Surgery is the only definitive treatment and must be tailored to the defect's anatomy. The main surgical strategies include:

• Intraventricular tunnel repair: in cases with a favorable VSD location, a tunnel is created to direct left ventricular blood into the aorta.
• Rastelli procedure: indicated for patients with pulmonary stenosis, involving the implantation of a valved conduit between the right ventricle and the pulmonary artery.
• Arterial switch procedure: used in cases resembling Transposition of the Great Arteries, with reorientation of arterial connections.

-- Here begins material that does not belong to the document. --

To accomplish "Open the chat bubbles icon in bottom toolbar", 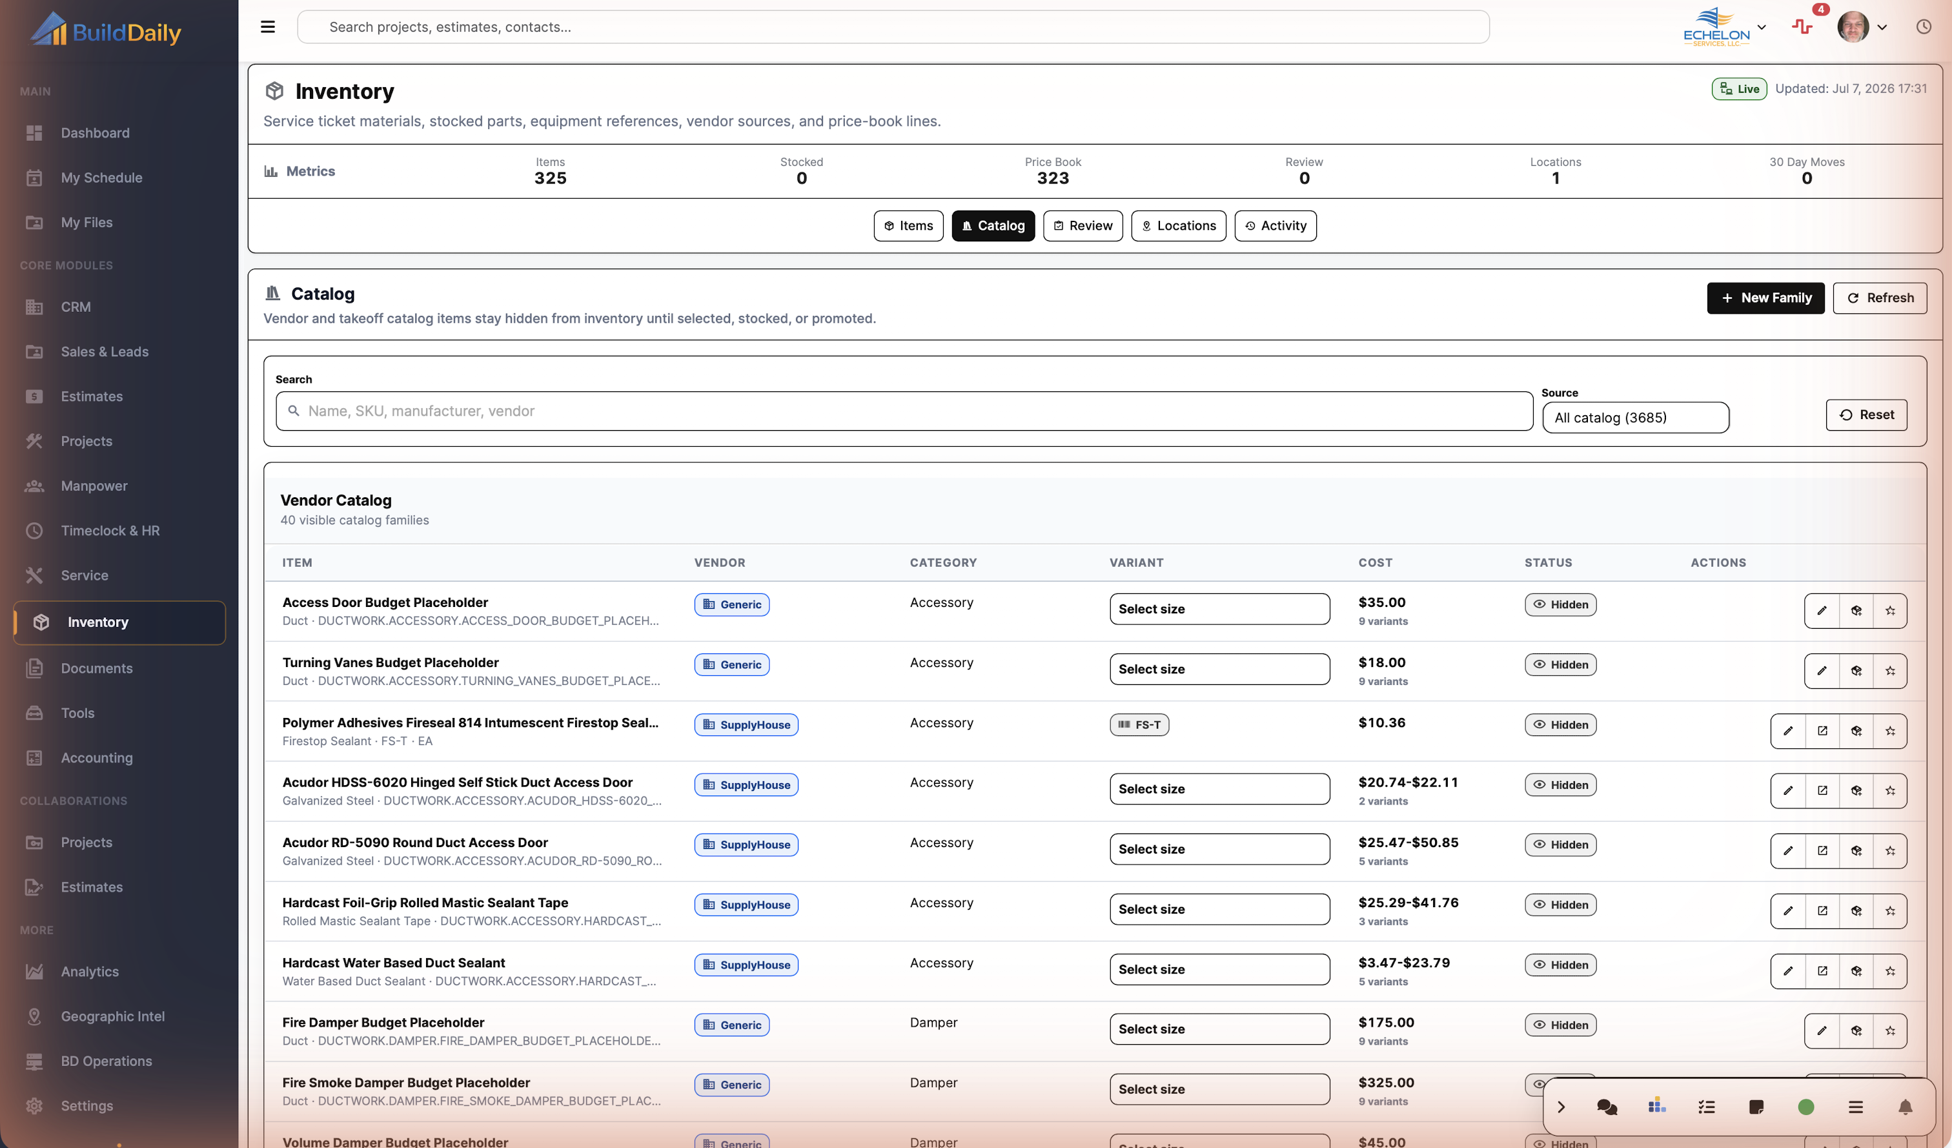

In complex cases, a palliative approach may be required before definitive correction.

Prognosis

The prognosis depends on the anatomical configuration and the success of surgical correction. Without treatment, survival is limited. With proper surgical intervention, long-term quality of life is generally good. Major complications include valvular dysfunction, residual stenosis, and arrhythmias.

References
1. Rao P.S. et al. Double-Outlet Right Ventricle: A Comprehensive Appraisal. Am Heart J. 1988;116(1 Pt 1):123-137.
2. Yeh T. Jr. et al. Outcome After Biventricular Repair for Double-Outlet Right Ventricle. Ann Thorac Surg. 2007;84(2):591-598.
3. Huhta J.C. et al. Double Outlet Right Ventricle: Diagnosis and Management. Br Heart J. 1982;48(2):109-118.
4. Chen Q. et al. Long-Term Outcomes of Surgical Repair in DORV. J Thorac Cardiovasc Surg. 2019;158(5):1120-1132.
5. Van Praagh R. et al. Pathophysiology and Surgical Implications of Double-Outlet Right Ventricle. Pediatr Cardiol. 2018;39(3):805-815.
6. Bove E.L. et al. Evolution of Surgical Strategies in Double-Outlet Right Ventricle. J Am Coll Cardiol. 2020;75(8):950-963.